→ TEXTE FOURNI:
* * * *

Cet entrepreneur charentais a refusé d’être racheté par un géant international

En huit ans, il crée la plus importante société de sound design en France, puis l’un des principaux groupes européens dans la localisation de jeux vidéo. Il y a un an, il refuse une proposition de rachat par un groupe international. Revenons sur le parcours de cet entrepreneur charentais qui n’a pas hésité à exporter son savoir-faire, tout en restant à Angoulême.

Vincent PERCEVAULT
Né le 13.10.1978 à Épinay-sur-Seine (93).
Bac S – Paris.
Deug MIAS (Mathématiques, Informatique et Applications aux Sciences) – Paris.
Licence et maîtrise d’informatique – Paris.
DESS JVMI (Jeux vidéo et Médias interactifs) – Angoulême.
Cyanide de 2003 à 2007 – Paris.
Freelance dès 2006.

 

L’entrepreneur Charentais : Quel est ton parcours ? Nous aimerions savoir qui tu es. Commençons par où tu es né.

Vincent Percevault : Je suis né en région parisienne. Mon père était militaire, ce qui m’a conduit à beaucoup bouger. Je ne suis donc pas un « enraciné ». Mon parcours de formation est scientifique : bac S, Deug MIAS (Mathématiques, Informatique et Applications aux Sciences), licence et maîtrise d’informatique. En parallèle, j’ai suivi une formation de percussionniste au conservatoire. Je faisais de la musique assistée par ordinateur. Pour l’anecdote, je m’étais même endetté auprès de mes parents pour créer mon petit studio à la maison. J’avais 17 ans… J’enregistrais les copains. J’expérimentais.

Une fois ma maîtrise d’informatique en poche, j’ai cherché une ultime formation pour clôturer mon parcours. C’est là que j’ai découvert le DESS Jeux vidéo et Médias interactifs à Angoulême. À l’époque, c’était le Graal pour nous. Le seul DESS public en France qui traitait du jeu vidéo avec une spécialité son. J’étais un « gamer », un programmeur, passionné par le son. C’était décidément fait pour moi. Il fallait que je fasse partie de cette deuxième promo. Et j’ai été accepté.

* * * *

→ DONNÉES FOURNIES:
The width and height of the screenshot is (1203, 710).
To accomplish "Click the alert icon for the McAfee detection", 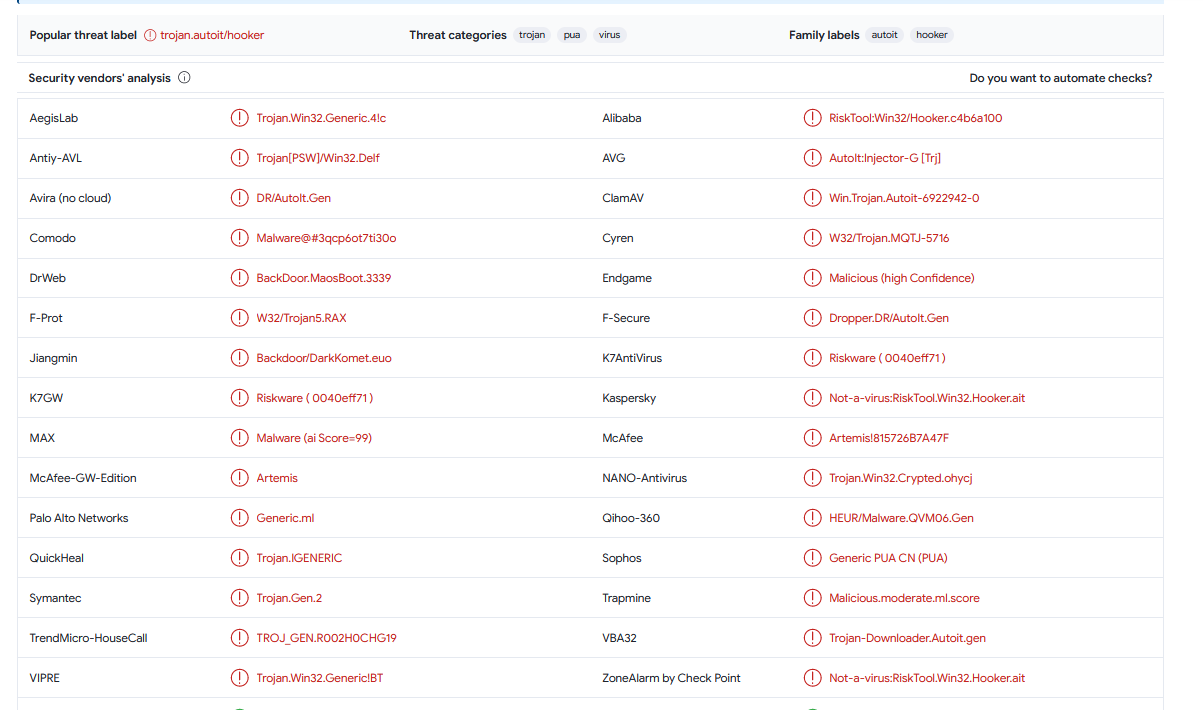I will pos(812,438).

* * * *

→ CONSIGNE: Selon le texte fourni, quelle formation Vincent Percevault a-t-il suivie au conservatoire en parallèle de ses études ? Appuyez-vous uniquement sur le texte fourni.

→ CORRIGÉ: Une formation de percussionniste.